We were not able to determine whether further increased gas flows improve results, since due to technical reasons the maximum oxygen concentration in the insufflated gas is 45% at the maximum possible 60 l·min− 1. This concentration may be perfectly sufficient in spontaneously breathing patients, but it is not suitable to maintain apnoeic oxygenation. Thus, we did not test this. In contrast to this situation where we suctioned all gases from the simulation lung, in a living organism, nitrogen that has entered the lungs is accumulating there quickly as it does not dissolve in the blood stream and impairs oxygen uptake due to disturbing apnoeic oxygenation. In this regard we aimed to see about 70% oxygen concentration as an acceptable result after 20 min. Due to the accumulation of nitrogen, this would have already resulted in severe hypoxia in a living organism. Thus, this model simulates relative differences between oxygenation methods but does not provide correct values with regard to rate of oxygen concentration decrease in living organisms. Therefore, we point out that a technical simulation will always have limitations. However, as described previously it should be a good method to compare the effects of different methods of oxygen application in a human airway .

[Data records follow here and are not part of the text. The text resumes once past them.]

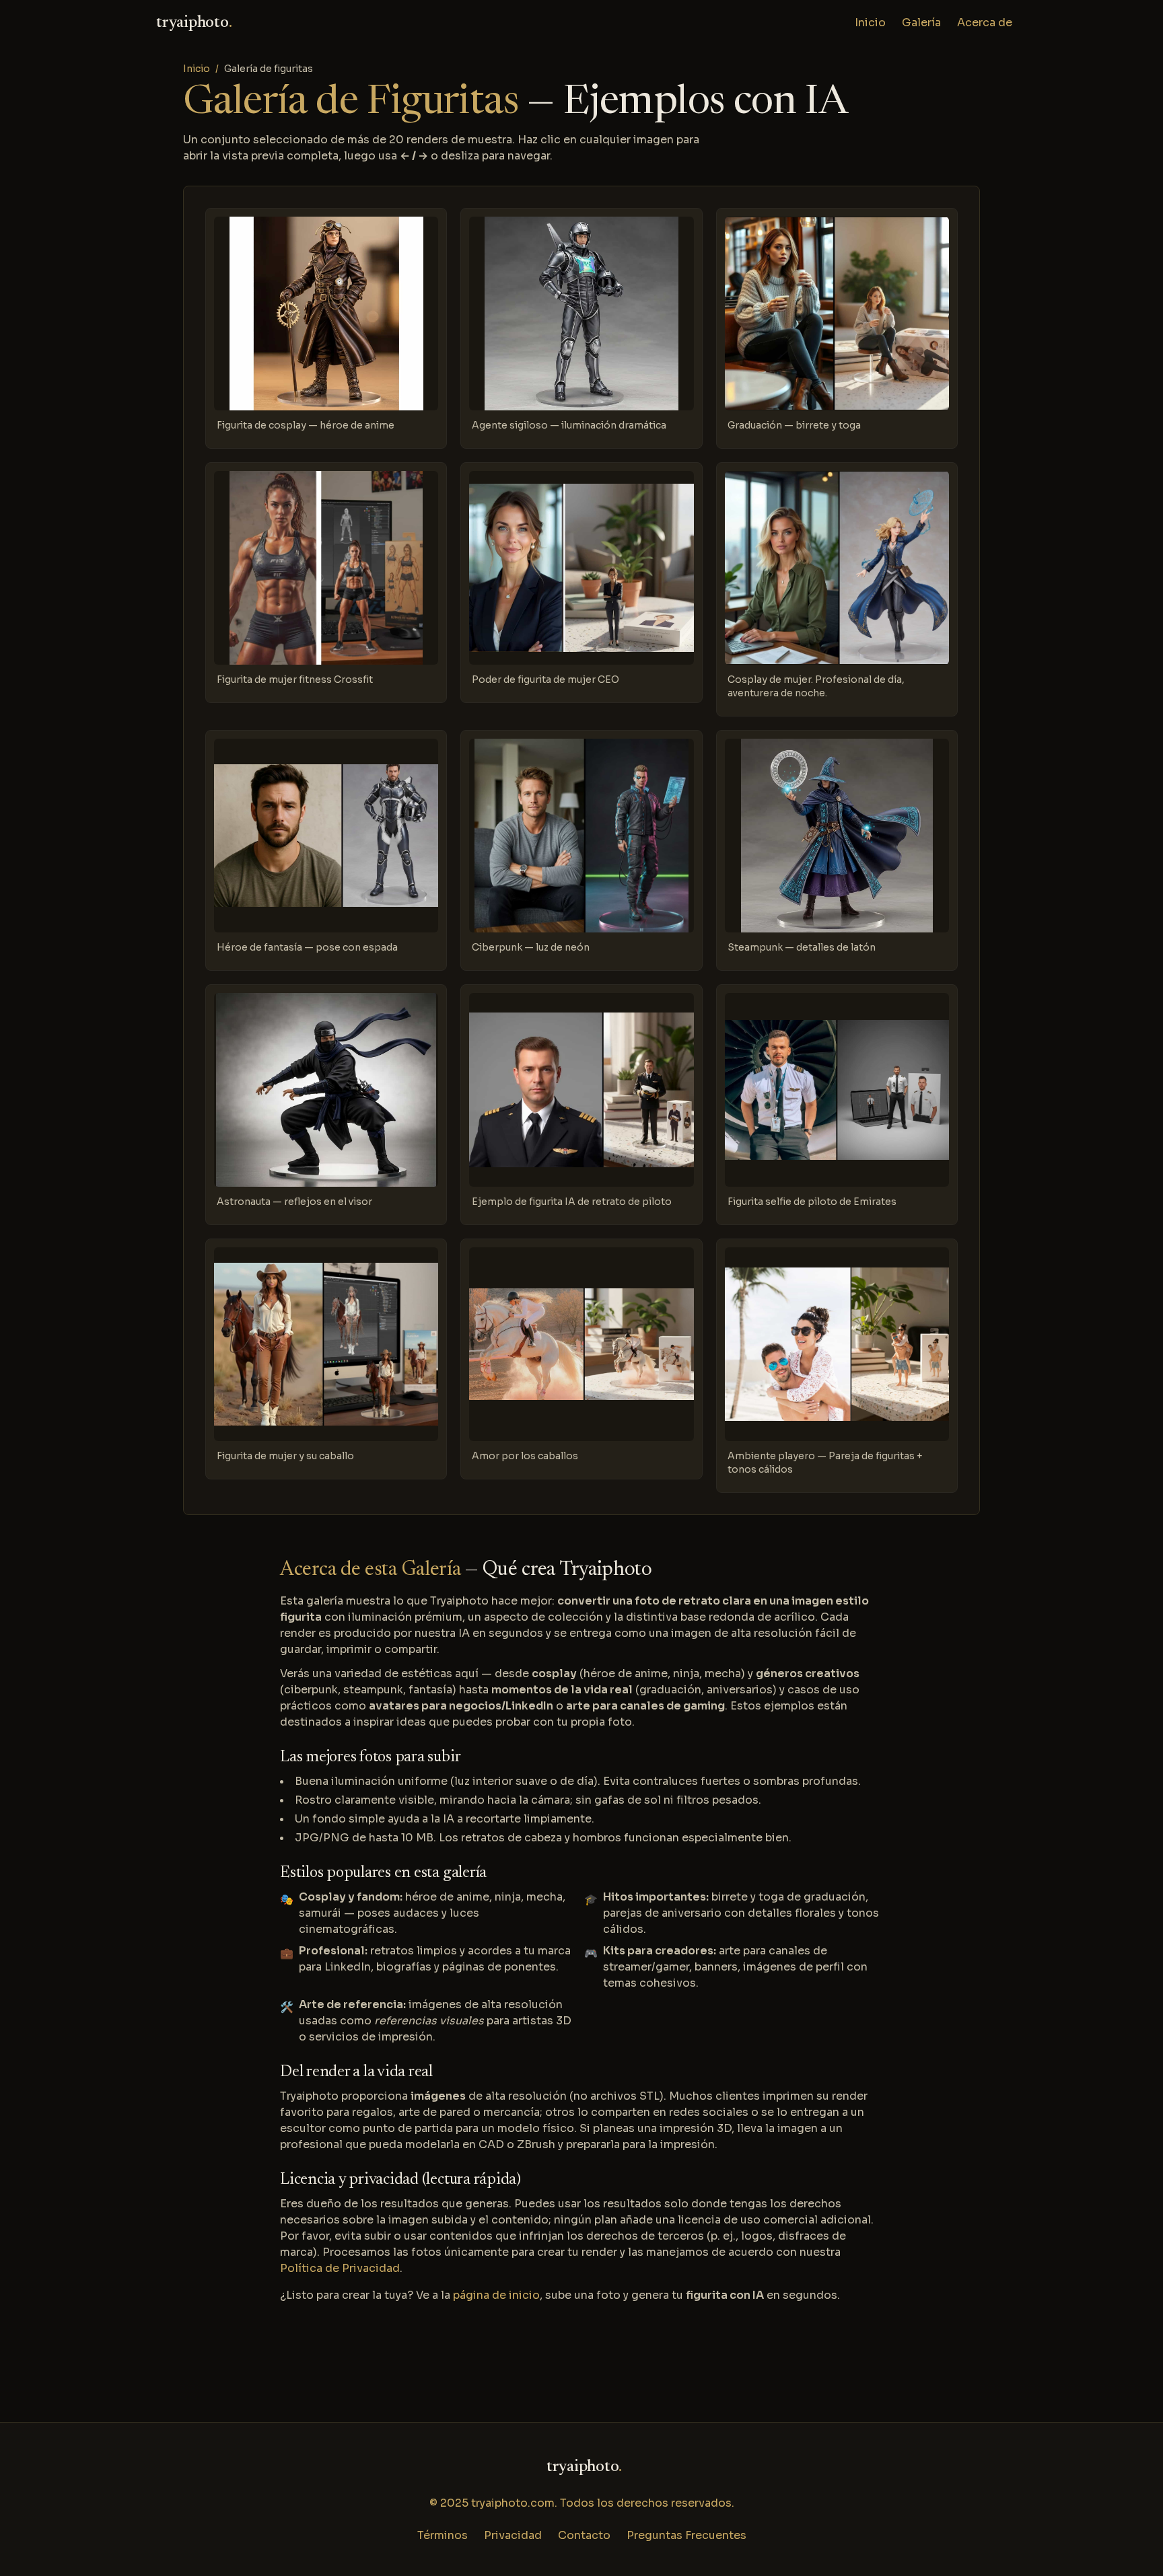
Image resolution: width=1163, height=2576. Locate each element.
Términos (442, 2535)
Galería (921, 22)
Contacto (584, 2535)
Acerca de (984, 22)
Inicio (870, 22)
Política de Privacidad (340, 2268)
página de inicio (496, 2295)
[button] (326, 328)
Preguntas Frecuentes (686, 2535)
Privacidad (513, 2535)
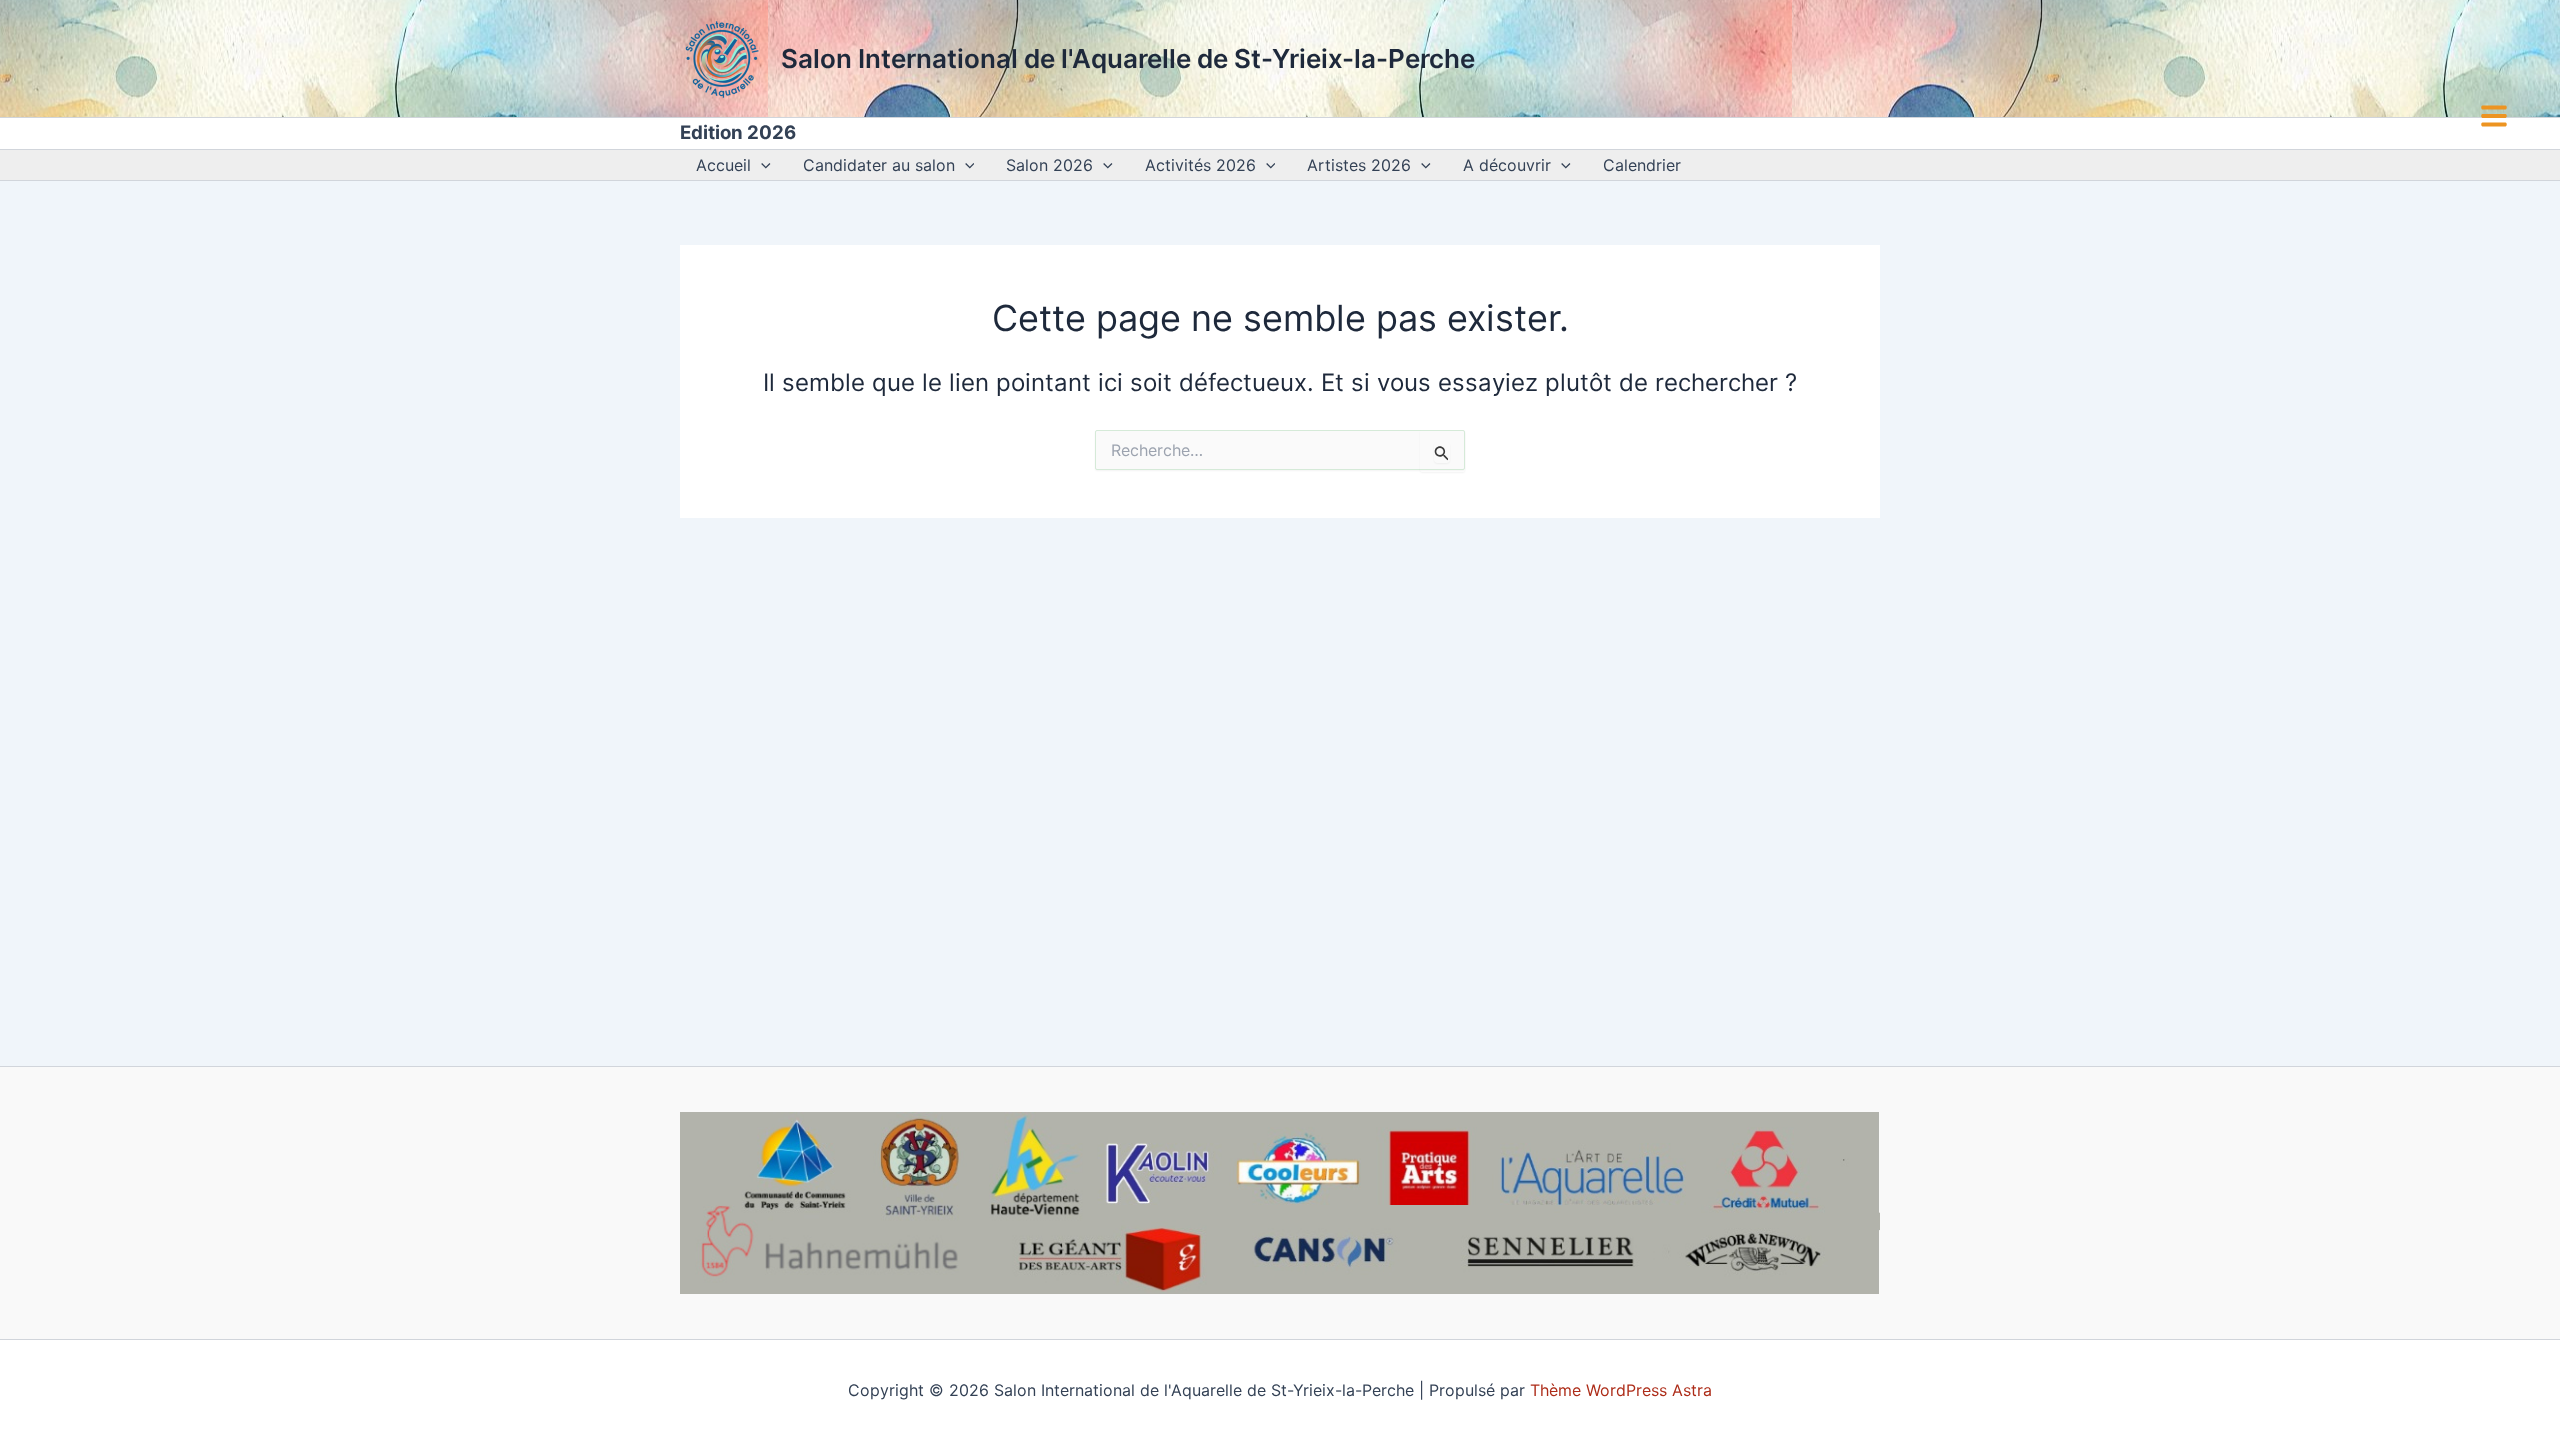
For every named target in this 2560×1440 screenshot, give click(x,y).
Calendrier (1642, 165)
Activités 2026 (1200, 165)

Human experiments resulting in deliberate desaturation are unethical by any standard, animal experiments are not realistic due to differences of anatomy, and attaching a living organism to a manikin in a hybrid model does not provide any further information. This latter technique would indeed simulate apnoeic oxygenation more precisely but that principle had already been tested over 100 years ago . Thus, our simulation model should be realistic enough and, although a compromise, the best available model to test the formulated hypothesis.
The introduction of video laryngoscopes in clinical routine has changed airway management strategies, as this technology facilitates intubation also in many difficult airway scenarios. Thus, the combination of an oxygenating laryngoscope with video laryngoscopy technology could be a useful invention for future airway management.